THE MALADIES OF AFFLUENCE
August 15, 2007
Europeans have been exporting their maladies throughout history. They seem to be doing it again, but in a new way. In the past, the problem was infection. Now, illnesses associated with Western living standards are the fastest growing killers in poor and middle-income countries, according to the Economist.
- Heart disease -- supposedly an illness of affluence-- is by far and away the biggest cause of global mortality; it was responsible for 17.5m deaths worldwide in 2005.
- Next comes cancer, another non-infectious sickness, which caused more deaths than HIV/AIDS, tuberculosis and malaria put together.
- In total, chronic conditions took the lives of 35m people in 2005, according to the World Health Organization (WHO) -- twice as many as all infectious diseases.
Why are poor countries so vulnerable to the diseases of the rich?

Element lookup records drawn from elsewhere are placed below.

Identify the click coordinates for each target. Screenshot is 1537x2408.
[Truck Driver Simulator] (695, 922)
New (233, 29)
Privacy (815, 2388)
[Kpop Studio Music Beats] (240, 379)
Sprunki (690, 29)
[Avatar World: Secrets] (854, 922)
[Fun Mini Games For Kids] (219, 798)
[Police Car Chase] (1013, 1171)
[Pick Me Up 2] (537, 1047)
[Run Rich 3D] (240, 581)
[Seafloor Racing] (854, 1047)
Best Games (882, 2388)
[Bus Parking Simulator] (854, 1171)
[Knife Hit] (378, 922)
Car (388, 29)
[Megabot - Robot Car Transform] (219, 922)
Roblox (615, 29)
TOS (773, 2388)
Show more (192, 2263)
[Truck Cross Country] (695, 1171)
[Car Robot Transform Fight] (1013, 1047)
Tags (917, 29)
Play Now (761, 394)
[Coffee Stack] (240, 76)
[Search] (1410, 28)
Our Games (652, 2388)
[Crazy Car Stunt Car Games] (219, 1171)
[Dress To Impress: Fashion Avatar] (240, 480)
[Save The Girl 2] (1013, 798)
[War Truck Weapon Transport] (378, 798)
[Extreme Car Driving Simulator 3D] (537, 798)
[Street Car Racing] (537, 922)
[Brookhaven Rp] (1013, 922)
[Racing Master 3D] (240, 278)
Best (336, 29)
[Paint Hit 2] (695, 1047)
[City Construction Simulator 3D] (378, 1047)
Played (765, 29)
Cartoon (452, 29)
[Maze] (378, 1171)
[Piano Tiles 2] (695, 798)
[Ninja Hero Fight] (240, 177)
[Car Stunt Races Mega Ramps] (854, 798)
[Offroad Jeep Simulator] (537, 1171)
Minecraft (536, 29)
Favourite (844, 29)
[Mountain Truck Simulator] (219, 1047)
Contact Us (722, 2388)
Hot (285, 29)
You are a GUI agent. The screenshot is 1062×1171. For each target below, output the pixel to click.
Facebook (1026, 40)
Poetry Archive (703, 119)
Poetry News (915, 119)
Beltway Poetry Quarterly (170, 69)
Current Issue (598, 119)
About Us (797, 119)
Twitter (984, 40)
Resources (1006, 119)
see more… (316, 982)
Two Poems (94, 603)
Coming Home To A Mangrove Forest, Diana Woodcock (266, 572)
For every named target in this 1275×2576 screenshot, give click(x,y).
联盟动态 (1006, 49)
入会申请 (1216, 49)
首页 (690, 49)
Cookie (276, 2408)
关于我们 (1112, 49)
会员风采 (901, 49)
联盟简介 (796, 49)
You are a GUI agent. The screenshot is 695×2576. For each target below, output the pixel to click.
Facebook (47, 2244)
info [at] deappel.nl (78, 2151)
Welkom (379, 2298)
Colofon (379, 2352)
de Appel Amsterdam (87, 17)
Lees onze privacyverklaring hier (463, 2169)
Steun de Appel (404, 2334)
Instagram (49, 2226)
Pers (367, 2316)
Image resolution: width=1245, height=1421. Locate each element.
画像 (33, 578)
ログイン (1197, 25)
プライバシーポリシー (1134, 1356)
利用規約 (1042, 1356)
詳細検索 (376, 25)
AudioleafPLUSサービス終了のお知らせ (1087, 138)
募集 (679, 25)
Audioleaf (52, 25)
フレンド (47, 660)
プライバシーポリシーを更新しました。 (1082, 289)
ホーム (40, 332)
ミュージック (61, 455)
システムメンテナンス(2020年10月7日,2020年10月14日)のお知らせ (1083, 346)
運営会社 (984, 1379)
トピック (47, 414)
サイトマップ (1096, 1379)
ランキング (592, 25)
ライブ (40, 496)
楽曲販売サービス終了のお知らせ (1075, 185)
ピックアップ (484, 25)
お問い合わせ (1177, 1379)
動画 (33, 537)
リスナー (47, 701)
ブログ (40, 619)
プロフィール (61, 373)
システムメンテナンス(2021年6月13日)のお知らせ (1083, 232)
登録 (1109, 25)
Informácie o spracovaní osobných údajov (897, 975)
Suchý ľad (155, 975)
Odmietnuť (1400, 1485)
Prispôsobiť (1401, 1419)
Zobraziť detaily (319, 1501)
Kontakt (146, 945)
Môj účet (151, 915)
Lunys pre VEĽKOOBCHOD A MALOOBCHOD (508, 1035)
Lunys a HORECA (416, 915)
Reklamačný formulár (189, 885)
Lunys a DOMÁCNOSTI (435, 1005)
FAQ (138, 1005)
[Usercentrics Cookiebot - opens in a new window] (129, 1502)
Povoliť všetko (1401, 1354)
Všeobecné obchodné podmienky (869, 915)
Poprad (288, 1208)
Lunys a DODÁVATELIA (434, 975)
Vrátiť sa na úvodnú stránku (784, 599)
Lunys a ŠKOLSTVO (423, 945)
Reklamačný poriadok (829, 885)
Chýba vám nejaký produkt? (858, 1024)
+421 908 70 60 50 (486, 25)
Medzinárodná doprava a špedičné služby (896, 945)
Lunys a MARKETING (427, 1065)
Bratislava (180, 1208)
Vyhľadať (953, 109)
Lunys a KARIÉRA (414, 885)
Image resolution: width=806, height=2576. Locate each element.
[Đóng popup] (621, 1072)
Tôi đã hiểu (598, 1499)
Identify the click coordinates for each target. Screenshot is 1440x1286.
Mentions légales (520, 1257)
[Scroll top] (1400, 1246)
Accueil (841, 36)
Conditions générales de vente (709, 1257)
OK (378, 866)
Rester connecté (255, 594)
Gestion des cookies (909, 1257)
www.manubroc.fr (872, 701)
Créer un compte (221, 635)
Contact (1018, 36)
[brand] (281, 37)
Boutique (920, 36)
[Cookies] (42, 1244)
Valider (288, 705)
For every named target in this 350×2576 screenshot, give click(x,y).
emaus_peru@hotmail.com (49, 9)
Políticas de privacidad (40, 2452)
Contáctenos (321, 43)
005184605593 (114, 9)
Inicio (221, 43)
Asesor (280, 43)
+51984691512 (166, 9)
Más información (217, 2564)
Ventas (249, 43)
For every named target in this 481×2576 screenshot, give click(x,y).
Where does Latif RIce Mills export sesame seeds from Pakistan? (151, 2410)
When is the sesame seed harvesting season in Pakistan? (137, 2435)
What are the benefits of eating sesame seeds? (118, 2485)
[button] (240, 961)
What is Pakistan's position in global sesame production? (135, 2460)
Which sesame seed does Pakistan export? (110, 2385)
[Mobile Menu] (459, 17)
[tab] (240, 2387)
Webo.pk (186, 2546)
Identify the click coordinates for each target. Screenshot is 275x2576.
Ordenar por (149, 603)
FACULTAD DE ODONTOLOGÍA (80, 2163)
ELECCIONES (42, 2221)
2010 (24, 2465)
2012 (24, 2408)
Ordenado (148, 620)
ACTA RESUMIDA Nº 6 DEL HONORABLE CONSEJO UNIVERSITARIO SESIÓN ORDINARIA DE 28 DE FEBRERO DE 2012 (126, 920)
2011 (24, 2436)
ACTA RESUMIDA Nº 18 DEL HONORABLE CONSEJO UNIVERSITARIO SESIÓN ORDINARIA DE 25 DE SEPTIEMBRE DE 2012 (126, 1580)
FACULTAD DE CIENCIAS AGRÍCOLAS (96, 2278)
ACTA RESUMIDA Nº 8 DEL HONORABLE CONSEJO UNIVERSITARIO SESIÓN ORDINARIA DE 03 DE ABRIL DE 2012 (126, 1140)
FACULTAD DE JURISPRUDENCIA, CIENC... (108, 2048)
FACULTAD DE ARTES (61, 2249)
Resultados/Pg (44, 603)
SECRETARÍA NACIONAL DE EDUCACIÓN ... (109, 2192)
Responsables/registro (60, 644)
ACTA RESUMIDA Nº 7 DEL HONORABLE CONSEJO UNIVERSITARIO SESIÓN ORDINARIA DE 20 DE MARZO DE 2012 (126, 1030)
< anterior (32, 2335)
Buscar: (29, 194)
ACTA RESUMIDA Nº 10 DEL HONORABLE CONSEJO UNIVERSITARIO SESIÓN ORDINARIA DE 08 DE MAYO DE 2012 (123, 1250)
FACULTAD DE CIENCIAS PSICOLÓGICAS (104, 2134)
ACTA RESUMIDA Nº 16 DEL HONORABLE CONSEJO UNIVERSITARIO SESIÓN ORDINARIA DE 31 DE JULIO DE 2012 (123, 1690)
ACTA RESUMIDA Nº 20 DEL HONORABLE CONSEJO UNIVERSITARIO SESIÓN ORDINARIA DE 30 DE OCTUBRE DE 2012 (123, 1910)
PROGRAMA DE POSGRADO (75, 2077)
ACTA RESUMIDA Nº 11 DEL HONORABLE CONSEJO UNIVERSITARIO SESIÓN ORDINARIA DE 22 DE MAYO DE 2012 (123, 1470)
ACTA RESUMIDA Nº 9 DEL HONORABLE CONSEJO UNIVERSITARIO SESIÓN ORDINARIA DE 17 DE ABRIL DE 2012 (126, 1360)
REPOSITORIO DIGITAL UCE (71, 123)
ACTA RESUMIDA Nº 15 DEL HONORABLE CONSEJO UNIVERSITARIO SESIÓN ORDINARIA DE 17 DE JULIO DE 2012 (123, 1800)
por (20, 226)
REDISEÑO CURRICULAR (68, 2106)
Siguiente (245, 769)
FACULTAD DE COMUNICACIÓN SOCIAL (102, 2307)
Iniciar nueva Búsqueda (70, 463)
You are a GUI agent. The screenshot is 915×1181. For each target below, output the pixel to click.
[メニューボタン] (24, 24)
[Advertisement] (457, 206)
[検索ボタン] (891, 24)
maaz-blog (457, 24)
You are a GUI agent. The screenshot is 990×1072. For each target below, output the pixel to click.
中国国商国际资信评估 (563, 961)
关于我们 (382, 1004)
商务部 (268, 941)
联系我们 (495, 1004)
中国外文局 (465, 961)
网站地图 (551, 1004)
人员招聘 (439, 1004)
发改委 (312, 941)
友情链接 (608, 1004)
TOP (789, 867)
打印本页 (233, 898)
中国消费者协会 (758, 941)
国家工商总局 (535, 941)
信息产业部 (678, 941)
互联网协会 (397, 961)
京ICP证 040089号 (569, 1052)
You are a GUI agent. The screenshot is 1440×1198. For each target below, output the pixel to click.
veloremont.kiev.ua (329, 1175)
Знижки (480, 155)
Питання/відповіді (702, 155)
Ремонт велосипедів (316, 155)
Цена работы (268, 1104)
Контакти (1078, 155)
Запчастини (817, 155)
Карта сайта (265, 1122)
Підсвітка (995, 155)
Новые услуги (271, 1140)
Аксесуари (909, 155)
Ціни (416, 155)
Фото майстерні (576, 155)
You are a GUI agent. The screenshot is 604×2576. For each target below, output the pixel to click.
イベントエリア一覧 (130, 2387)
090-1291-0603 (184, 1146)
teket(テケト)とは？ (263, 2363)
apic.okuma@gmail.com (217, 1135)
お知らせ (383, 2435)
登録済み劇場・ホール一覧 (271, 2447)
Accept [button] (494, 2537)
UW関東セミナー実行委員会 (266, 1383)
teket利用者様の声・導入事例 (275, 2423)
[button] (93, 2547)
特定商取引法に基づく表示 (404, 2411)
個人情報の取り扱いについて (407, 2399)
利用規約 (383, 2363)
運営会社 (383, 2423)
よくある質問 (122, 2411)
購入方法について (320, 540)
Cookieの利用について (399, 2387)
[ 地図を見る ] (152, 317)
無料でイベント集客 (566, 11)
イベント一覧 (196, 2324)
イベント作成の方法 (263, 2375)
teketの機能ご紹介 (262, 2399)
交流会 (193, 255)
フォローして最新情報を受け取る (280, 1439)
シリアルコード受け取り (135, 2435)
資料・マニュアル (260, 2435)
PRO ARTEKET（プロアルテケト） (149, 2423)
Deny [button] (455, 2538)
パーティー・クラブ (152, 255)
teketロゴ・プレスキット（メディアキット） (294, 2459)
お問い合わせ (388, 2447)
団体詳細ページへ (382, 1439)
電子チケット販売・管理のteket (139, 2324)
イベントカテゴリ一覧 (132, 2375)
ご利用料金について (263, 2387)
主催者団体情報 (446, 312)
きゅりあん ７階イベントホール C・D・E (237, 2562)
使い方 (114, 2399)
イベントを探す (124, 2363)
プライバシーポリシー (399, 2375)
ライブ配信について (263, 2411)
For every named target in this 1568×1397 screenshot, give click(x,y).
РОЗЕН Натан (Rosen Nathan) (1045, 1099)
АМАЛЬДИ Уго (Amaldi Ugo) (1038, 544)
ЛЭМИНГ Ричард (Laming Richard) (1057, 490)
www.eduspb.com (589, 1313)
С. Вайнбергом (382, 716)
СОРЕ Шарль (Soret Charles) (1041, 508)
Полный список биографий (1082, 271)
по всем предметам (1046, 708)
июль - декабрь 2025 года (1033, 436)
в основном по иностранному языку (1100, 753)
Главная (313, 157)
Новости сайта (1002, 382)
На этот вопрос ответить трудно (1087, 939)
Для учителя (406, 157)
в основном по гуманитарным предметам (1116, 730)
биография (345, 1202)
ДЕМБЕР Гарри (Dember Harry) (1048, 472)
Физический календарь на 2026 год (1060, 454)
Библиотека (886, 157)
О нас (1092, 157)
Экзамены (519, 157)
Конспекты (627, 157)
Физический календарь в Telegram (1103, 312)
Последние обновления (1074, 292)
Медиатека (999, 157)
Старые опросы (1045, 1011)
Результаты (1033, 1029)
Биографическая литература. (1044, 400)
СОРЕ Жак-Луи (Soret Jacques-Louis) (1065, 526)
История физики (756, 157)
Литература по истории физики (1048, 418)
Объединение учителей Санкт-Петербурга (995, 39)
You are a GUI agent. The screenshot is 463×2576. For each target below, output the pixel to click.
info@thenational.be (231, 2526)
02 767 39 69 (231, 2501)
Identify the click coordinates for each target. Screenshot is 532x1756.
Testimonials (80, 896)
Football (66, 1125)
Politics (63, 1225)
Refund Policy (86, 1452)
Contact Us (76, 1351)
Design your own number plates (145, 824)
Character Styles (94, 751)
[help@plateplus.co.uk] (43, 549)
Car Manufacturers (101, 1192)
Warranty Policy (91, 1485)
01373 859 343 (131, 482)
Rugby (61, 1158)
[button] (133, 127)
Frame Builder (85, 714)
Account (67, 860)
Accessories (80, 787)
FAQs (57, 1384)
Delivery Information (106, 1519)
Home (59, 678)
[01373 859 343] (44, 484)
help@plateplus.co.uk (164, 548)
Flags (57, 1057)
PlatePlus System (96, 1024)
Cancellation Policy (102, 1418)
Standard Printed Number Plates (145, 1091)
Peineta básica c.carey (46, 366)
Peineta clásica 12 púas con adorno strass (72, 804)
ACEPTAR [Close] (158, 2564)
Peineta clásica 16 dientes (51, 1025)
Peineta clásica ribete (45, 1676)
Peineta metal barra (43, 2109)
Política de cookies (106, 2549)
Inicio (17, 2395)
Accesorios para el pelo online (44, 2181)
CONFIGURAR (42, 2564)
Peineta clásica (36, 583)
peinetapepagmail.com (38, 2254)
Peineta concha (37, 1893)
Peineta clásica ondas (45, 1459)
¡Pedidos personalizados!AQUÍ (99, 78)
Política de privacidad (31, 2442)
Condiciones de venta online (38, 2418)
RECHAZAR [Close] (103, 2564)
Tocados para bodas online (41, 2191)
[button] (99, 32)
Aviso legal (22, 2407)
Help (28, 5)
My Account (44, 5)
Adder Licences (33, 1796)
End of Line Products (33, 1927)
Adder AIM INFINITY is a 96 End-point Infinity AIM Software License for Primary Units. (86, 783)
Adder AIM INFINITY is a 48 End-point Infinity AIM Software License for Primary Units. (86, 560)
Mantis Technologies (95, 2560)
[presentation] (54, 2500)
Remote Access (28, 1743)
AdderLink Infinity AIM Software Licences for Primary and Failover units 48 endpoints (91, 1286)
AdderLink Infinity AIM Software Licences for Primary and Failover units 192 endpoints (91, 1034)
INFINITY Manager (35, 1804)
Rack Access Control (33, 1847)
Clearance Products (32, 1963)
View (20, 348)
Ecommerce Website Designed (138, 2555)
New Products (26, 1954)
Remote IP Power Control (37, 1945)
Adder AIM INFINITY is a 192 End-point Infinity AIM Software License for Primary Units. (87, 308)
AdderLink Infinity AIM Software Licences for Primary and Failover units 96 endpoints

The simplest explanation for chronic diseases' increasing importance is that people in poor countries now live long enough to suffer them, says the Economist:
- Thanks to better sanitation, more food and improved public health, average life expectancy in low and middle-income countries has risen from 50 in 1965 to 65 in 2005.
- The increase in the poorest countries was proportionately greater: from 47 to 63.
- At the same time, because of increased health spending and safer water, infectious diseases have declined, keeping more people healthy, but at risk for chronic disease.
Yet despite all the evidence that chronic disease is the world's biggest health problem, most poor countries focus on infectious disease and their health policies are usually based on the idea that infections should be controlled before chronic conditions, says the Economist. These choices no doubt partly reflect bureaucratic inertia at health ministries and investment in fighting infections by medical charities and drugs firms.